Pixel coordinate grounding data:

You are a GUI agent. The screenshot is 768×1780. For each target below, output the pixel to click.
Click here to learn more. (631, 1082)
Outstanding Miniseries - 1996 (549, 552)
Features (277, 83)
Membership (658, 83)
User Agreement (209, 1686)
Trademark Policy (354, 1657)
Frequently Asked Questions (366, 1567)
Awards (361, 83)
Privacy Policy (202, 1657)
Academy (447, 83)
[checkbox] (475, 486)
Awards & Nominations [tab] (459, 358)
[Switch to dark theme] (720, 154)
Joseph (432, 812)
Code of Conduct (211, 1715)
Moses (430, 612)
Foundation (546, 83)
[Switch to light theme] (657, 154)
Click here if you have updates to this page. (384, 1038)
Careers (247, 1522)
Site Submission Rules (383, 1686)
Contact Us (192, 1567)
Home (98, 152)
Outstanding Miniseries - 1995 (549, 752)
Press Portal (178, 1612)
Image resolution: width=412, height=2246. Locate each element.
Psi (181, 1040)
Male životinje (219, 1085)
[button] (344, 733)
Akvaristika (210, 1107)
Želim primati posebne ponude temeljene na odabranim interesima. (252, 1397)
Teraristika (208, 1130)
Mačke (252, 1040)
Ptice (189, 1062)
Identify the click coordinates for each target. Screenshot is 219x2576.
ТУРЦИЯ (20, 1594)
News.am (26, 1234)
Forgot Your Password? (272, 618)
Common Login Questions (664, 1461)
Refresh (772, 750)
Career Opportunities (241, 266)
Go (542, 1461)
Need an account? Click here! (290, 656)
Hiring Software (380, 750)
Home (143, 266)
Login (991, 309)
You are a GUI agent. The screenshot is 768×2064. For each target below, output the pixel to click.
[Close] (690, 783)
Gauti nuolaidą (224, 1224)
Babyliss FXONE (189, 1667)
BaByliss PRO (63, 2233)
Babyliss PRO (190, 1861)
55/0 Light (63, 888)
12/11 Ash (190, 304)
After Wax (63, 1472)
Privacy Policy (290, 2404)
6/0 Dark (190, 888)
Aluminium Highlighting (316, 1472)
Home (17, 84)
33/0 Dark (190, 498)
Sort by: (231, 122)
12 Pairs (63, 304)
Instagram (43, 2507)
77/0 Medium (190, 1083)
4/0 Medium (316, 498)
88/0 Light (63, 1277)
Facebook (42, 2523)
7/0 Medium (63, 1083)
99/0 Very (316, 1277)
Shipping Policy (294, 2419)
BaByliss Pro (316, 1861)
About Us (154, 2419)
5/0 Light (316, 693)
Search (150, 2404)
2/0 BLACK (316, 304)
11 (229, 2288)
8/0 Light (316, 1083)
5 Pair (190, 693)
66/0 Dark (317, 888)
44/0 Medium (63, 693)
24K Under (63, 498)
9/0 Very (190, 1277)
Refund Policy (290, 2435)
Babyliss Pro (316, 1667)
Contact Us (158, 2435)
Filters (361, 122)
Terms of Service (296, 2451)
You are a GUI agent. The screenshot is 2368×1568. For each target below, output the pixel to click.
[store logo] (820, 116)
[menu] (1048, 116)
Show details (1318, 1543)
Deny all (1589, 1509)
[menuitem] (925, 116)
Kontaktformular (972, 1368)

== PROMPT ==
Print the records again, exactly as they stand above.

== RESULT FOR THIS TASK ==
You are a GUI agent. The screenshot is 768×1780. For each target below, output the pixel to click.
Click here to learn more. (631, 1082)
Outstanding Miniseries - 1996 (549, 552)
Features (277, 83)
Membership (658, 83)
User Agreement (209, 1686)
Trademark Policy (354, 1657)
Frequently Asked Questions (366, 1567)
Awards (361, 83)
Privacy Policy (202, 1657)
Academy (447, 83)
[checkbox] (475, 486)
Awards & Nominations [tab] (459, 358)
[Switch to dark theme] (720, 154)
Joseph (432, 812)
Code of Conduct (211, 1715)
Moses (430, 612)
Foundation (546, 83)
[Switch to light theme] (657, 154)
Click here if you have updates to this page. (384, 1038)
Careers (247, 1522)
Site Submission Rules (383, 1686)
Contact Us (192, 1567)
Home (98, 152)
Outstanding Miniseries - 1995 (549, 752)
Press Portal (178, 1612)
Image resolution: width=412, height=2246. Locate each element.
Psi (181, 1040)
Male životinje (219, 1085)
[button] (344, 733)
Akvaristika (210, 1107)
Želim primati posebne ponude temeljene na odabranim interesima. (252, 1397)
Teraristika (208, 1130)
Mačke (252, 1040)
Ptice (189, 1062)
Identify the click coordinates for each target. Screenshot is 219x2576.
ТУРЦИЯ (20, 1594)
News.am (26, 1234)
Forgot Your Password? (272, 618)
Common Login Questions (664, 1461)
Refresh (772, 750)
Career Opportunities (241, 266)
Go (542, 1461)
Need an account? Click here! (290, 656)
Hiring Software (380, 750)
Home (143, 266)
Login (991, 309)
You are a GUI agent. The screenshot is 768×2064. For each target below, output the pixel to click.
[Close] (690, 783)
Gauti nuolaidą (224, 1224)
Babyliss FXONE (189, 1667)
BaByliss PRO (63, 2233)
Babyliss PRO (190, 1861)
55/0 Light (63, 888)
12/11 Ash (190, 304)
After Wax (63, 1472)
Privacy Policy (290, 2404)
6/0 Dark (190, 888)
Aluminium Highlighting (316, 1472)
Home (17, 84)
33/0 Dark (190, 498)
Sort by: (231, 122)
12 Pairs (63, 304)
Instagram (43, 2507)
77/0 Medium (190, 1083)
4/0 Medium (316, 498)
88/0 Light (63, 1277)
Facebook (42, 2523)
7/0 Medium (63, 1083)
99/0 Very (316, 1277)
Shipping Policy (294, 2419)
BaByliss Pro (316, 1861)
About Us (154, 2419)
5/0 Light (316, 693)
Search (150, 2404)
2/0 BLACK (316, 304)
11 (229, 2288)
8/0 Light (316, 1083)
5 Pair (190, 693)
66/0 Dark (317, 888)
44/0 Medium (63, 693)
24K Under (63, 498)
9/0 Very (190, 1277)
Refund Policy (290, 2435)
Babyliss Pro (316, 1667)
Contact Us (158, 2435)
Filters (361, 122)
Terms of Service (296, 2451)
You are a GUI agent. The screenshot is 2368×1568. For each target below, output the pixel to click.
[store logo] (820, 116)
[menu] (1048, 116)
Show details (1318, 1543)
Deny all (1589, 1509)
[menuitem] (925, 116)
Kontaktformular (972, 1368)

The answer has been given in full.